**GIVEN INSTRUCTION**: Count the lines in the rows below that contain the string "resolution" with case matching, and reply with only the number.

**RECORDS PROVIDED**:
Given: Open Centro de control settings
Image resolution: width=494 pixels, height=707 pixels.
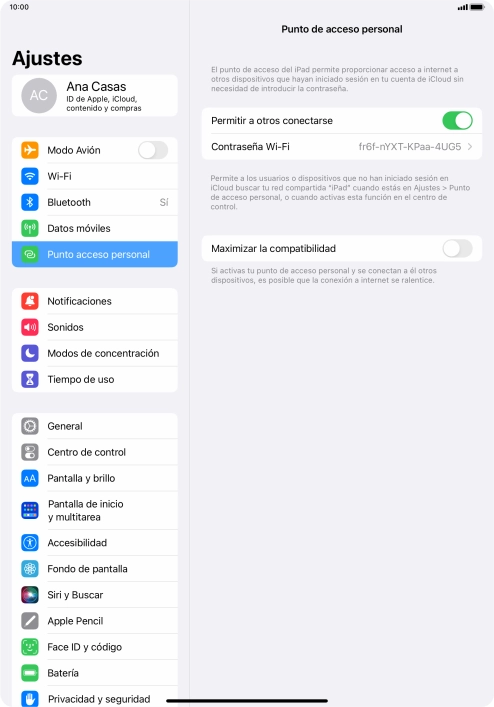Looking at the screenshot, I should 95,452.
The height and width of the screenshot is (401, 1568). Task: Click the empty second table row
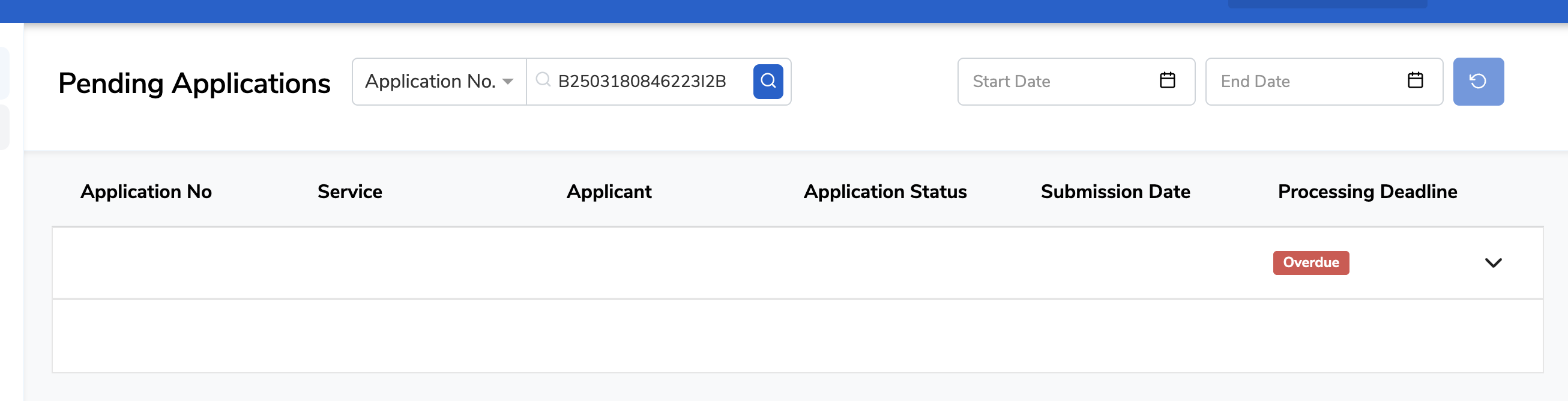[x=797, y=336]
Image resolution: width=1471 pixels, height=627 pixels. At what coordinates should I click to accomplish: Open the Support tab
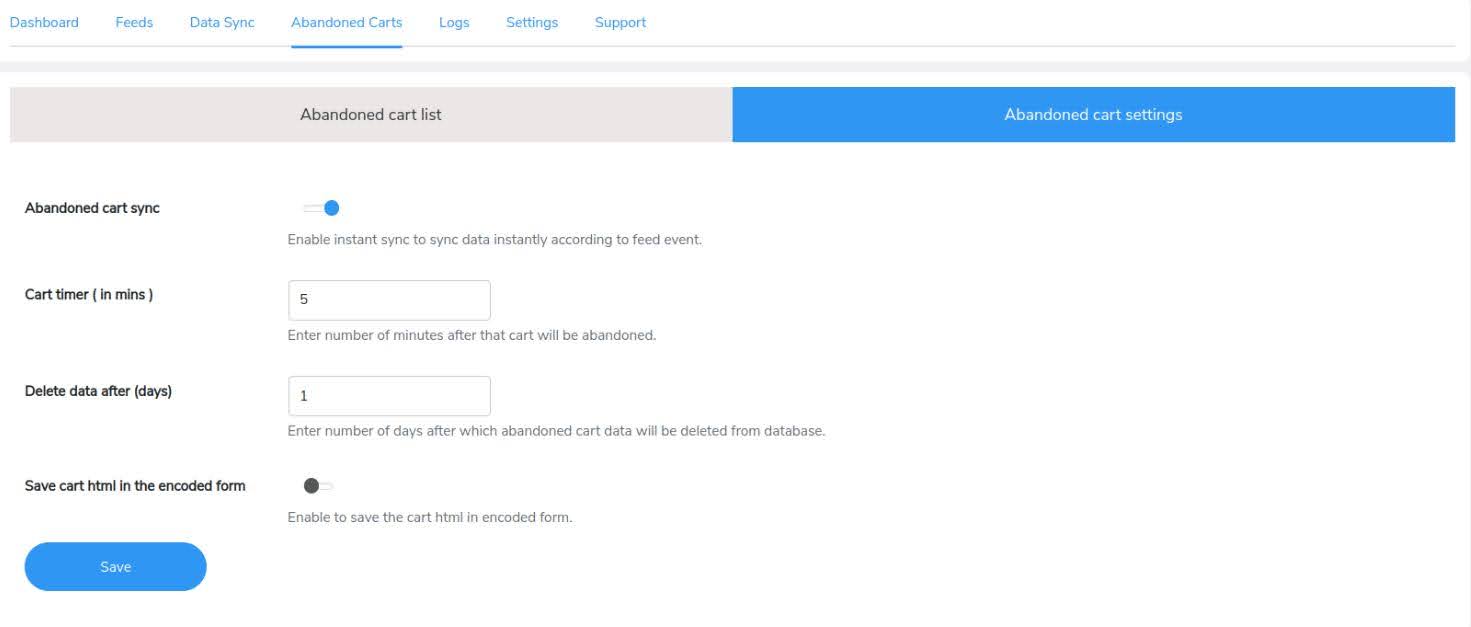coord(620,22)
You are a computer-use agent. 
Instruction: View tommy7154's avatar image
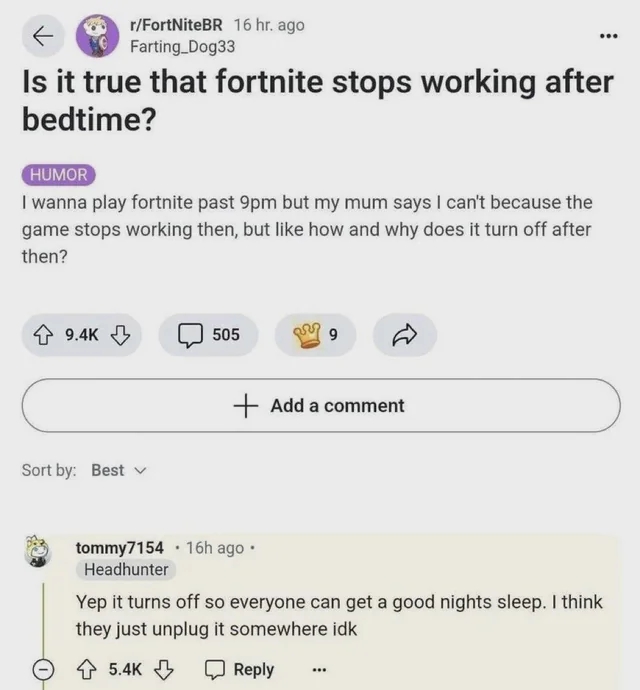point(38,551)
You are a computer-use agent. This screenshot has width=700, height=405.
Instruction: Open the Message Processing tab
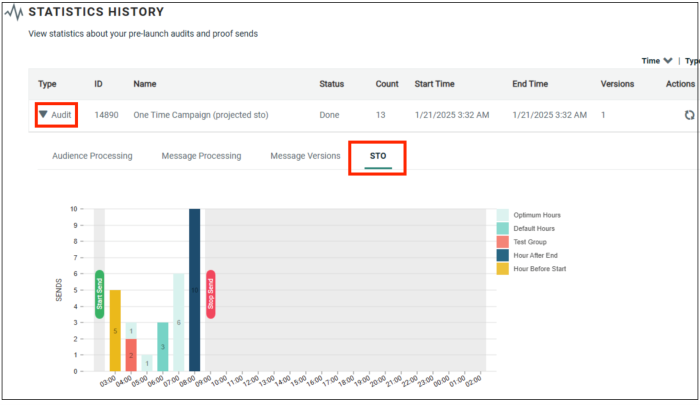pos(201,156)
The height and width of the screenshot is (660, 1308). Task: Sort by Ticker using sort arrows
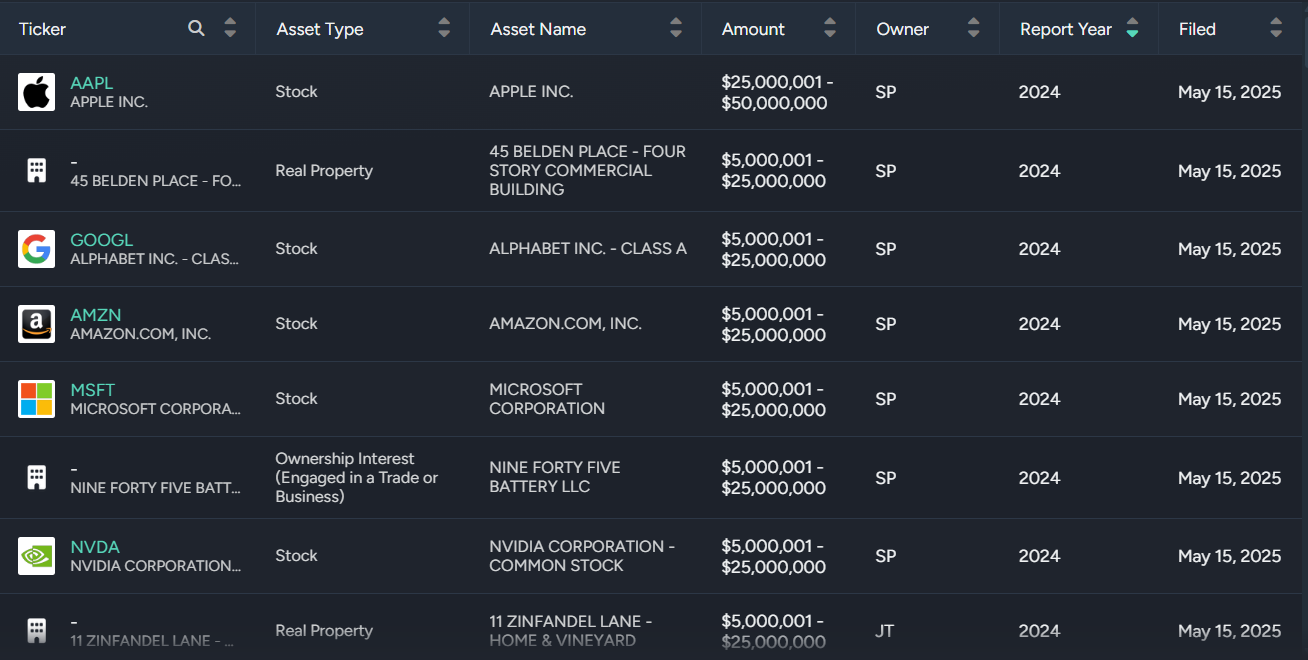[x=230, y=28]
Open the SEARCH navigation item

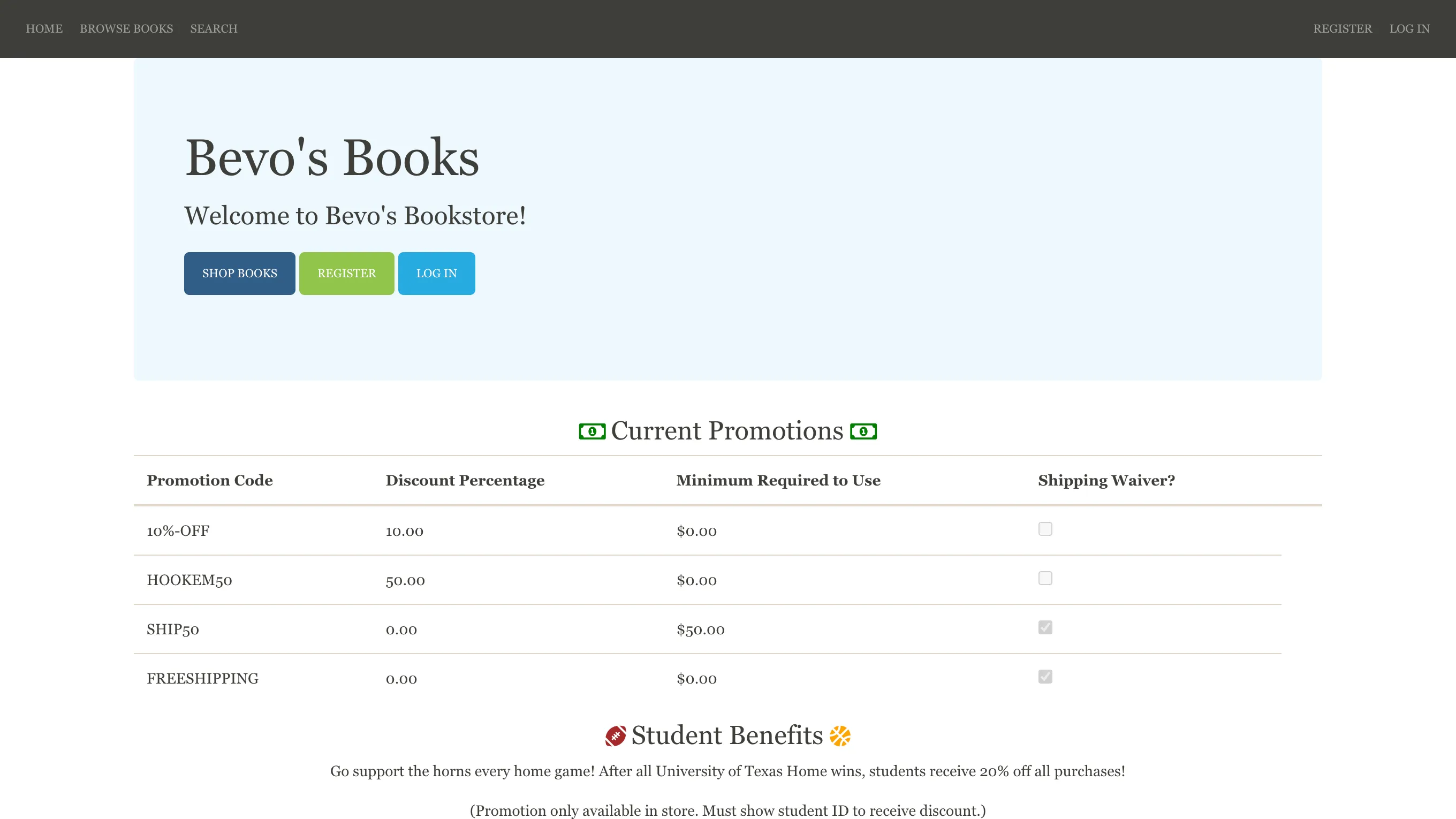coord(214,28)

**OUTPUT**: 2